**DOCUMENT SOURCE**
——

Encore faut-il, en effet, pour que la personne devienne témoin assisté, que le juge d’instruction prenne l’initiative d’entendre cette personne mise en cause. Dans ce cas, le juge d’instruction maîtrise finalement le mécanisme. Il lui suffit de ne pas entendre la personne mise en cause pour qu’elle n’acquière pas le statut de témoin assisté. Si l’audition se produit, l’acquisition de la qualité de témoin assisté est obligatoire ou facultative selon les cas.

 

Le premier cas se présente dans deux hypothèses :

 

  « Toute personne nommément visée par un réquisitoire introductif ou par un réquisitoire supplétif et qui n’est pas mise en examen ne peut être entendue que comme témoin assisté. » (article 113-1 Code de Procédure Pénale)

 

   On a aussi l’hypothèse où la personne a été nommément mise en cause dans une plainte ou encore lorsqu’elle a été nominativement mise en cause par la victime au cours d’une audition ou d’une confrontation. Cela signifie que, dans la plainte ou la procédure, la partie civile a désigné une personne comme ayant commis l’infraction. La procédure est plus compliquée ici : lorsque le juge d’instruction va entendre cette personne nommée par la partie civile, il a la possibilité de l’entendre comme témoin mais il doit dire à cette personne qu’elle a été nominativement mise en cause par la partie civile et qu’elle peut demander le statut de témoin assisté. Si la personne dit au juge qu’elle veut être témoin assisté, alors cette qualité lui est obligatoirement donnée. (article 113-2)

 

Parfois, la mise en cause ne débouchera que facultativement à l’acquisition de qualité de témoin assisté. Cela se retrouve lorsque la mise en cause émane d’un témoin. Le Code de procédure pénal assimile à cette mise en cause par un témoin, l’hypothèse où il existe contre la personne des indices qui rendent vraisemblable qu’elle est l’auteur des faits. Ainsi, le juge d’instruction peut décider de confier à l’intéressé la qualité de témoin assisté et doit l’informer des droits qui lui sont conférés, comme pour la personne mise en examen.

 Section 2 : Le statut du témoin assisté 

 Le témoin assisté n’est pas un témoin. En effet, un témoin prête serment lorsqu’on l’entend, et pas le témoin assisté. Ce témoin assisté peut donc mentir sans encourir les peines du faux témoignage. Il n’est pas non plus un témoin qui n’a que des devoirs à porter son aide à l’œuvre de justice. Le témoin assisté a des droits, et en a beaucoup. Ce qui accentue la parenté entre ces deux qualités est le fait que leurs droits sont similaires. Un témoin assisté peut facilement être mis en examen.

——

**LIGNES DE DONNÉES**
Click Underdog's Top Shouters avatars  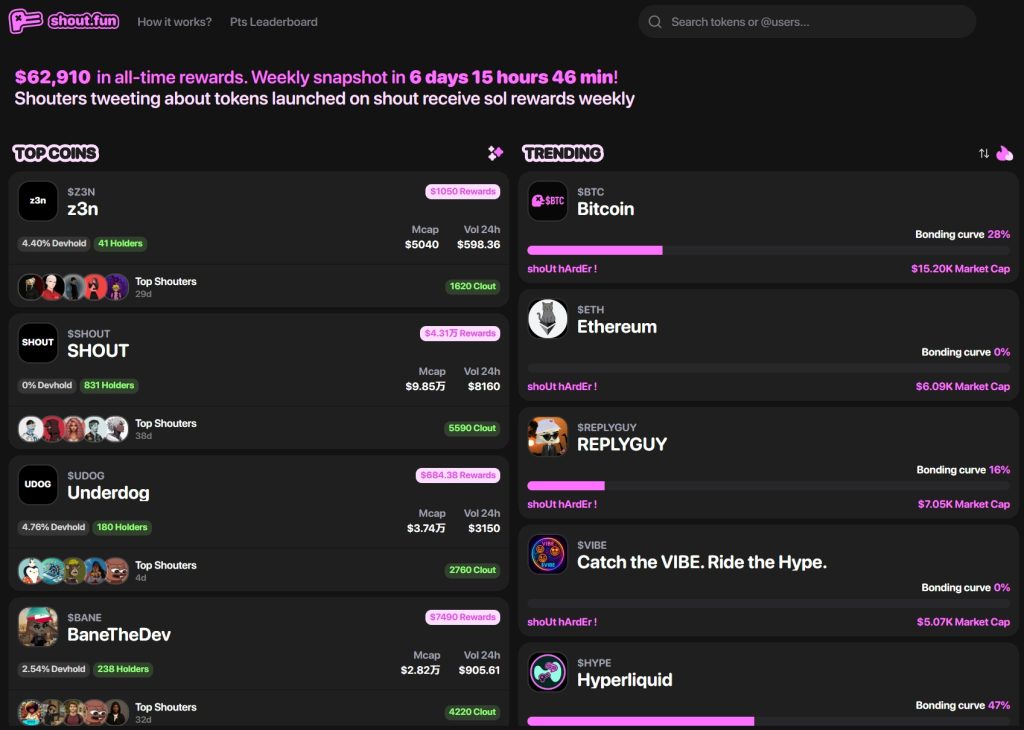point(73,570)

——

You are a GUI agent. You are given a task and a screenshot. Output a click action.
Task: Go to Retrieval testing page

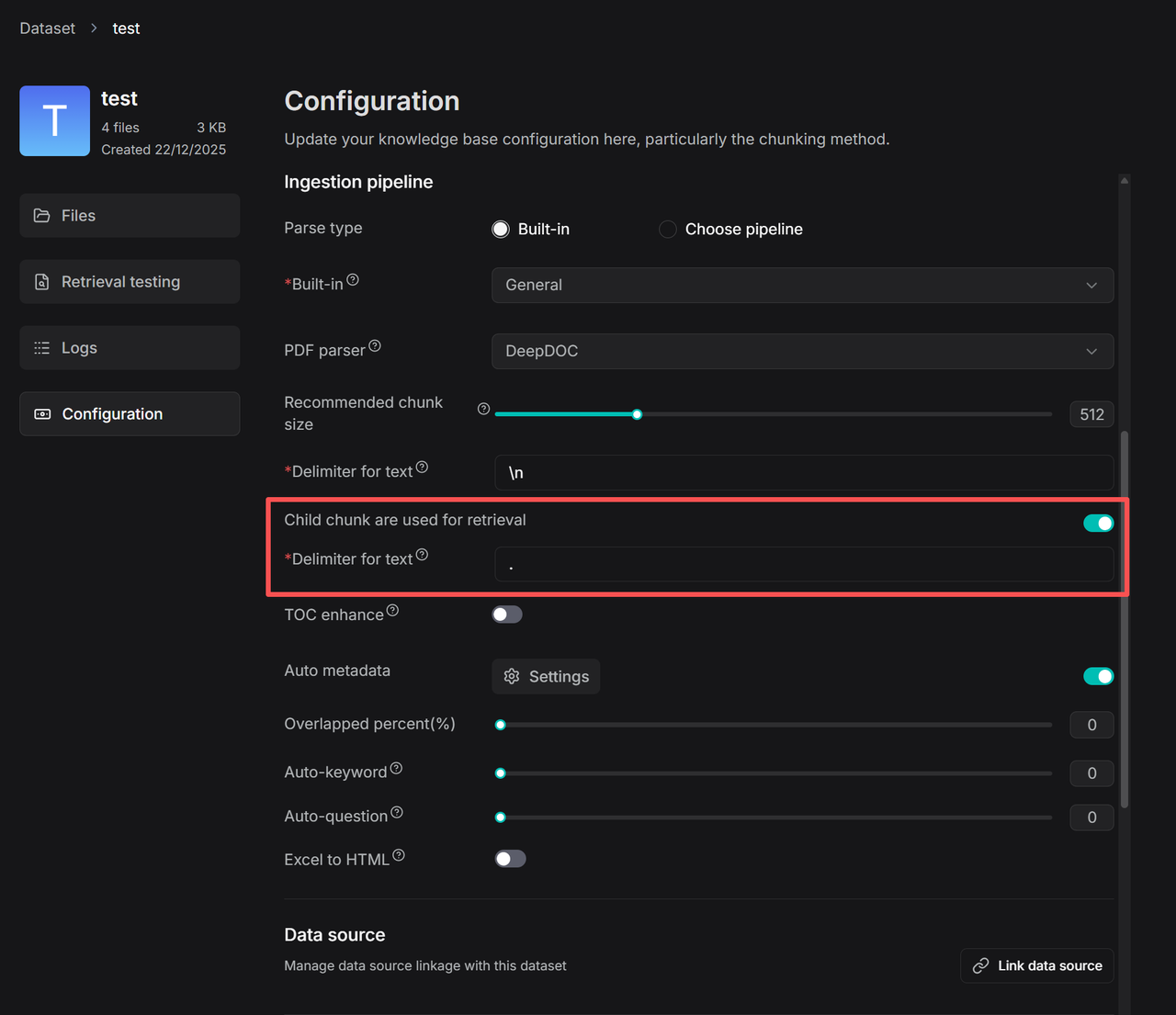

——

**CONSIGNES**
A - Reproduisez mot pour mot le passage du texte sur le témoin assisté qui commence par « Parfois, la mise » et se termine par « mise en examen. ».
B - Veuillez poursuivre le texte sur le témoin assisté à partir de sa dernière phrase.

**RÉPONSES DANS L'ORDRE**
A -
Parfois, la mise en cause ne débouchera que facultativement à l’acquisition de qualité de témoin assisté. Cela se retrouve lorsque la mise en cause émane d’un témoin. Le Code de procédure pénal assimile à cette mise en cause par un témoin, l’hypothèse où il existe contre la personne des indices qui rendent vraisemblable qu’elle est l’auteur des faits. Ainsi, le juge d’instruction peut décider de confier à l’intéressé la qualité de témoin assisté et doit l’informer des droits qui lui sont conférés, comme pour la personne mise en examen.

B -
  • 1. Les droits du témoin assisté

 Le premier et principal droit est celui à l’assistance d’un avocat. Par conséquent, comme l’avocat de la personne mise en examen, cet avocat est avisé des futures auditions de son client et peut accéder au dossier de la procédure avant cette audition. On voit donc le paradoxe de la situation, car normalement seule une partie accède au dossier de la procédure. En cours d’information, le témoin assisté peut demander à être confronté à la personne qui le met en cause à l’exclusion du procureur de la république. Comme la personne mise en examen, il peut refuser une confrontation collective et peut exiger une confrontation individuelle. Comme une personne mise en examen, il ne peut être entendu que par un magistrat. Ici, on lui accorde la possibilité d’accepter d’être entendu par un OPJ.

 

Il a aussi la possibilité d’introduire une requête en annulation contre des actes de la procédure qu’il considèrerait comme nuls . C’est donc souligner encore le caractère ambigu de sa qualité. Il introduit donc une requête en nullité devant la chambre de l’instruction qui va se prononcer dans un arrêt. Contre l’arrêt de la chambre de l’instruction, il est difficilement concevable que le témoin assisté ne puisse former un pourvoi, et la chambre criminelle a estimé que c’était possible, mais pour former une voie de recours, il faut être une partie. C’est incohérent juridiquement.

 

Il ne peut pas demander au juge d’instruction de demander les preuves nécessaires à l’établissement de la vérité. Cela n’est pas vrai des expertises : lorsqu’une expertise a eu lieu, le juge d’instruction peut, selon le texte, lui notifier les conclusions d’une expertise. Il peut donc demander un complément ou supplément d’expertise. À la différence de ce qui se passe pour les parties, si le juge d’instruction refuse, il n’y a pas d’appel possible.

 

On est en présence d’une construction juridique baroque. À l’issue de l’instruction, le témoin assisté et son avocat seront avisés par le juge d’instruction de l’ordonnance de règlement.

 

  • 2. La mise en examen du témoin assisté

 Le témoin assisté peut, à tout moment de la procédure, réclamer sa mise en examen . C’est ainsi consacrer un droit à être mis en examen. On voit quel peut être l’intérêt de cette demande : c’est d’avoir la totalité des droits d’un mis en examen et pas seulement certains d’entre eux. C’est la possibilité pour lui, de devenir partie à la procédure. Si la qualité lui est conférée, il peut être mis en examen, placé en détention provisoire ou sous contrôle judiciaire.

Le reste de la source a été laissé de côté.